_Records to process:_
-------
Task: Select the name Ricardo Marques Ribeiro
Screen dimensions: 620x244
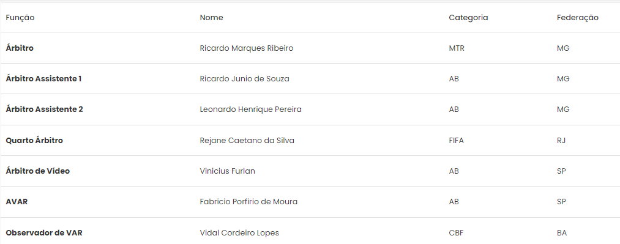Action: [247, 48]
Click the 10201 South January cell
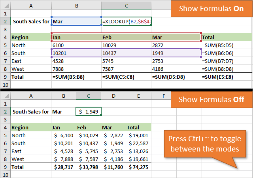 76,53
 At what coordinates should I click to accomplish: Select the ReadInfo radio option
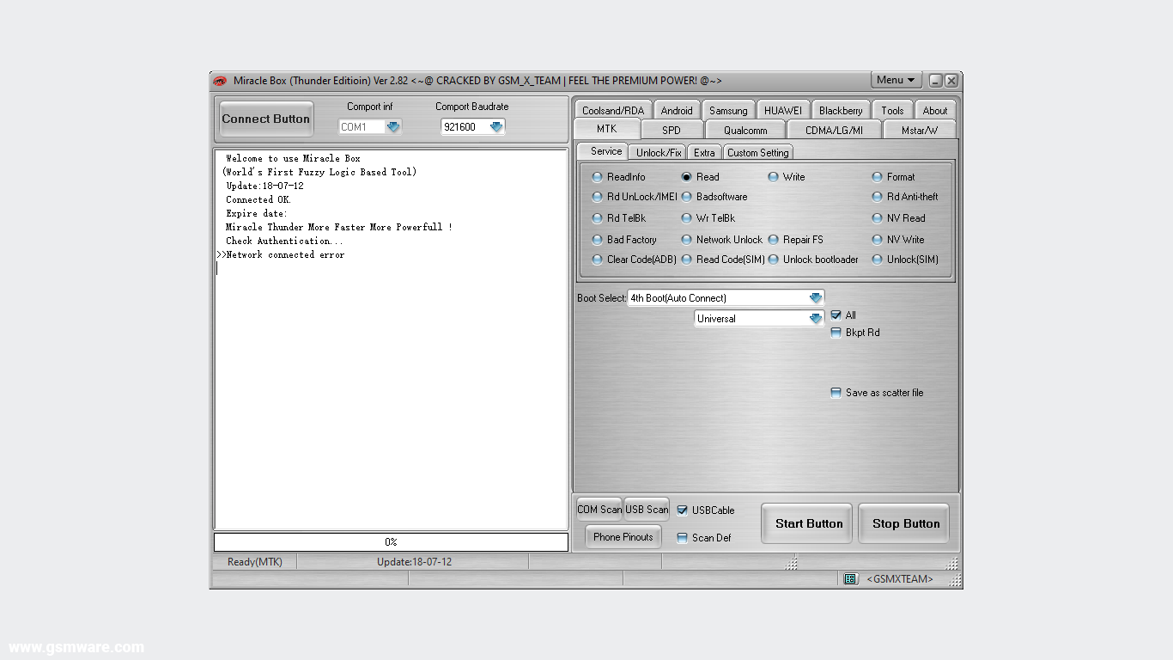tap(598, 177)
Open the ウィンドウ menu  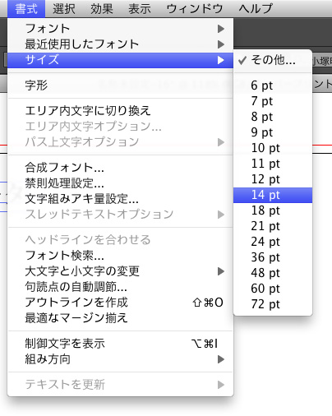(x=195, y=9)
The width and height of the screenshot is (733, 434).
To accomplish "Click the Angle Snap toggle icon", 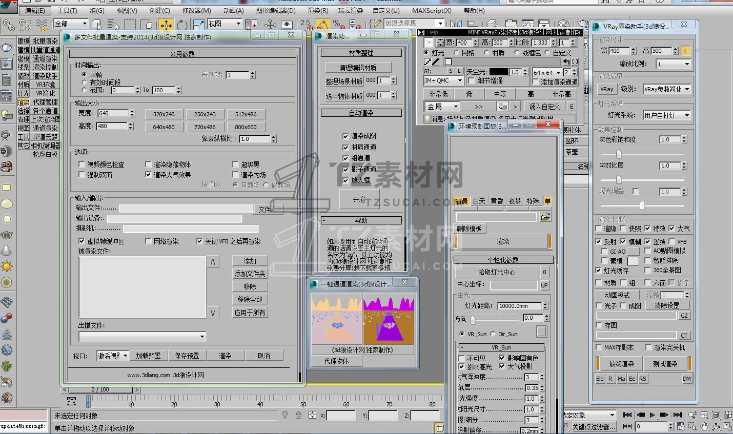I will pyautogui.click(x=322, y=24).
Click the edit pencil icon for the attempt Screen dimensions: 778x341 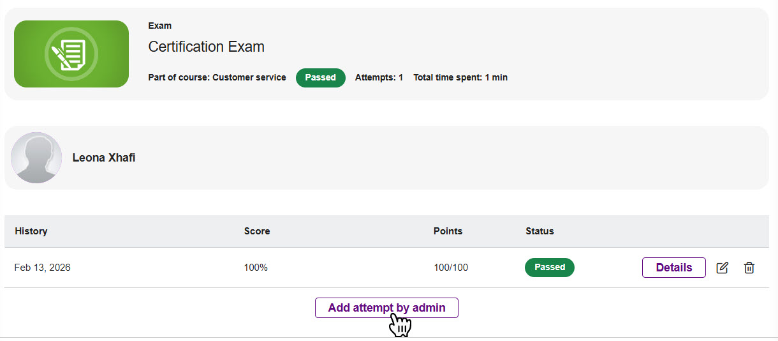[723, 268]
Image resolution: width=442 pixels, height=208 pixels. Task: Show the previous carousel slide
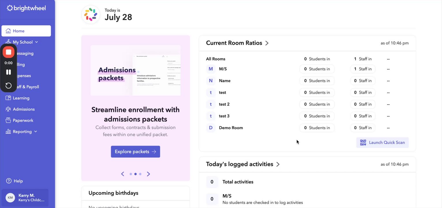click(x=123, y=174)
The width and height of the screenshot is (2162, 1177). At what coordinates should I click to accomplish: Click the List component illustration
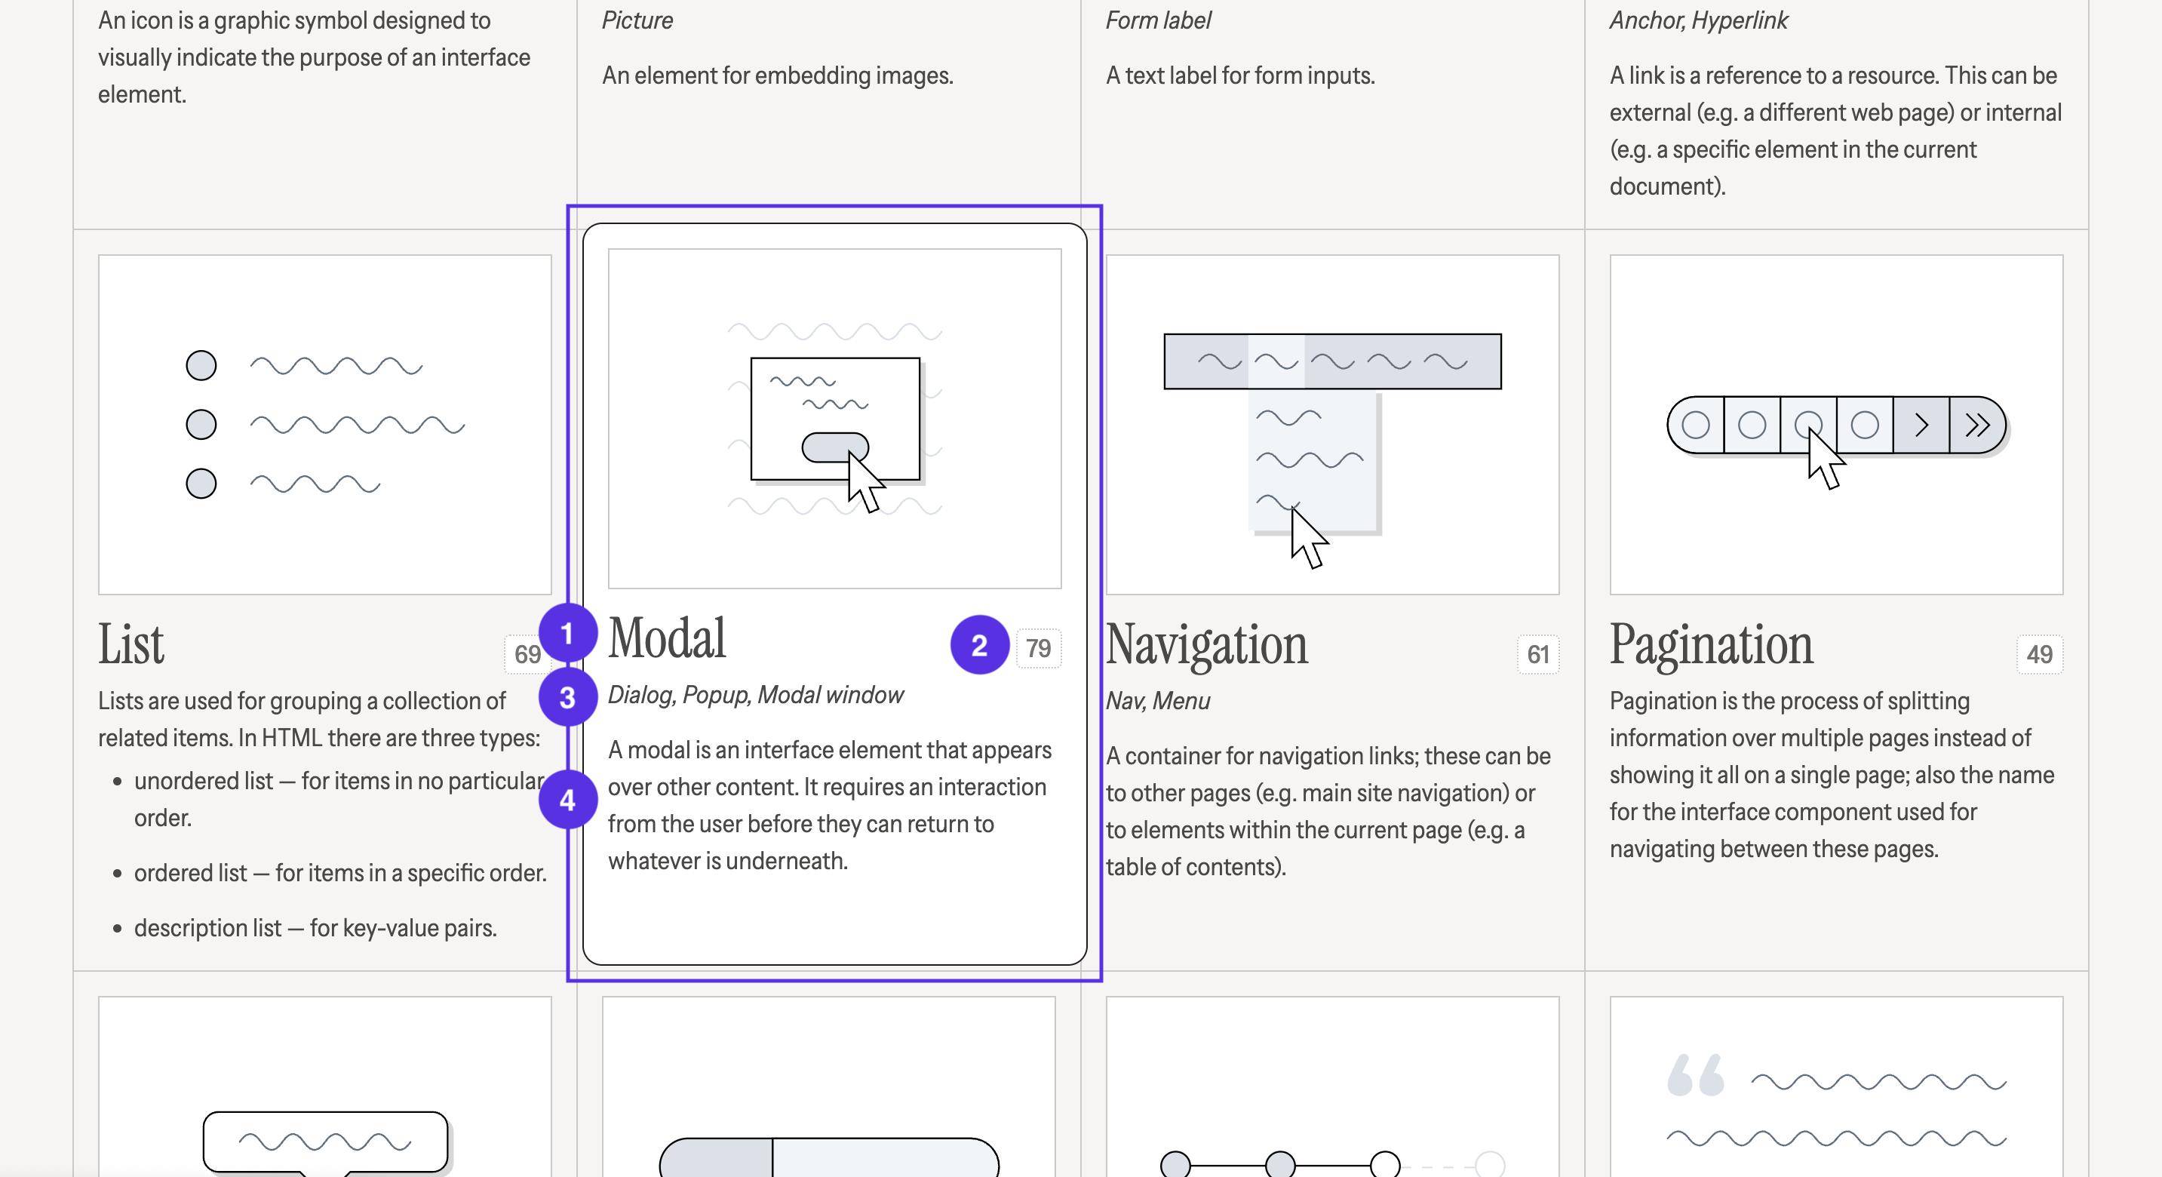(325, 425)
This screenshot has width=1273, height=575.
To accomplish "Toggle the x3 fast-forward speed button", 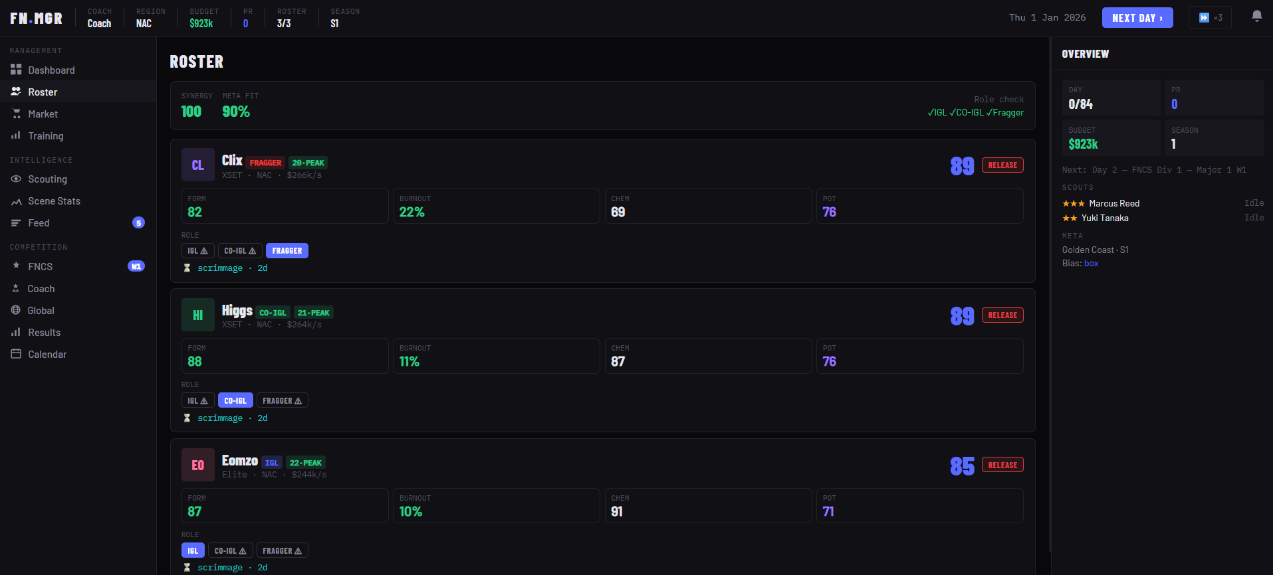I will 1210,18.
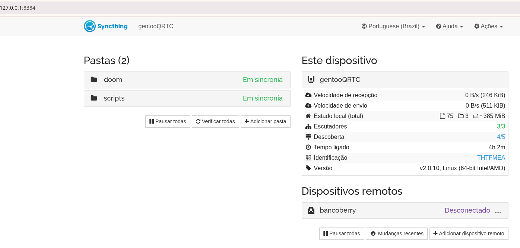
Task: Click Verificar todas to rescan folders
Action: pos(215,121)
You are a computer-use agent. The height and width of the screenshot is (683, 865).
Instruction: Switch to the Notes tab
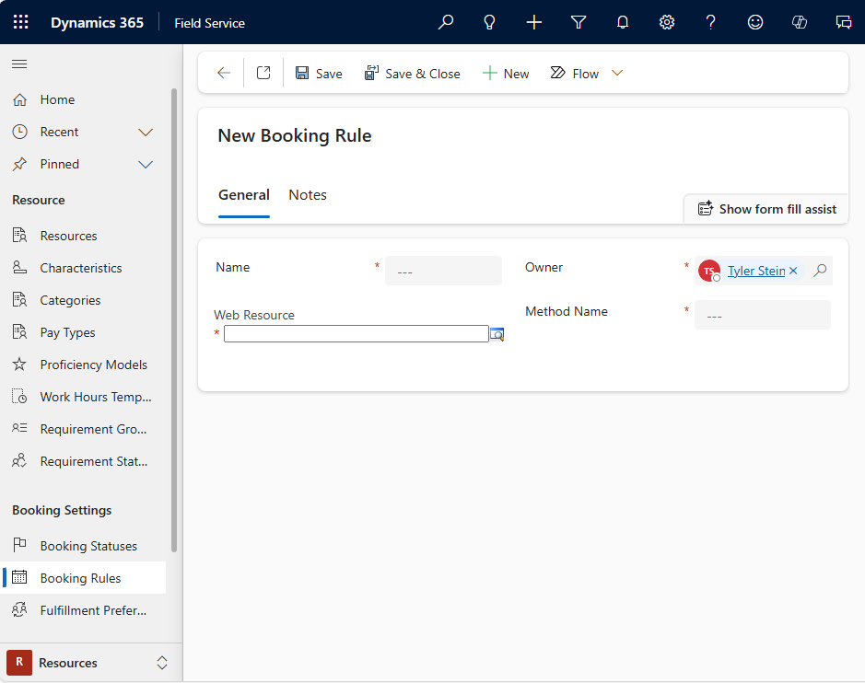pos(307,194)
-------
_Instructions for the task:_
The expected answer is an exact copy of the lines from the one containing "You are a computer-use" through the last line of the entries above, both included, without pictures.

_Result for this task:_
You are a computer-use agent. The height and width of the screenshot is (683, 865).
Instruction: Switch to the Notes tab
pos(307,194)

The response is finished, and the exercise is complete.